I’d say Joel was more committed to following a hot story than to fighting fascism, but he certainly gets caught up in it, leading to a fantastic Great Dictator speech into a radio mic at the end as air-raid sirens howl, possibly the most thrilling last-minute ending to a Hitchcock film I’ve seen.

Van Meer, an Armin Mueller-Stahl-looking diplomat, knows a secret clause within a peace treaty that could help the other side when war breaks out, a macguffin that I never fully understood, but that’s why he’s kidnapped and tortured by baddies. Joel is present for VM’s assassination (my favorite scene, above), but smells a rat because the old man, usually very sharp, doesn’t recognize Joel although they shared a cab the previous day.

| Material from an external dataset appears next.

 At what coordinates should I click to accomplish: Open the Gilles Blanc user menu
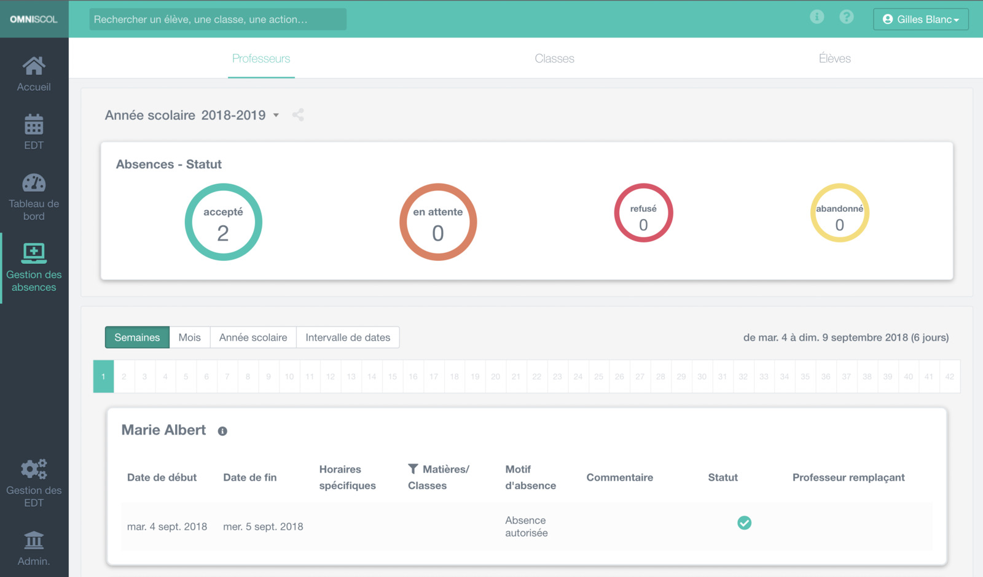pyautogui.click(x=920, y=19)
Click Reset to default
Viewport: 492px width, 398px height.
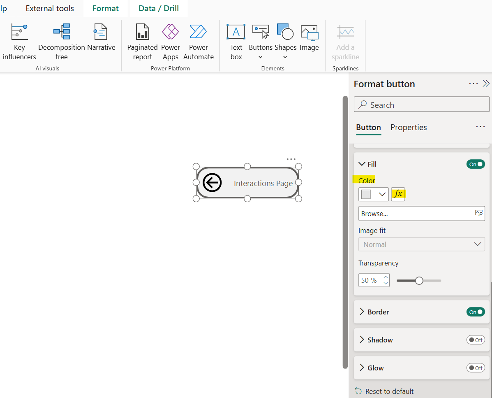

In fact, a lookalike was murdered so nobody would search for the real VM. Joel follows the killer to a windmill for a fantastic sequence of hide and seek, then escapes from killers sent to his hotel room by first crawling out the window then using a comic room-service gag, is later assigned a bodyguard who tries to push Joel off a high building but falls off himself, and finally I was tuning out and didn’t follow exactly what led to the climactic plane crash, a miniature version of Lifeboat.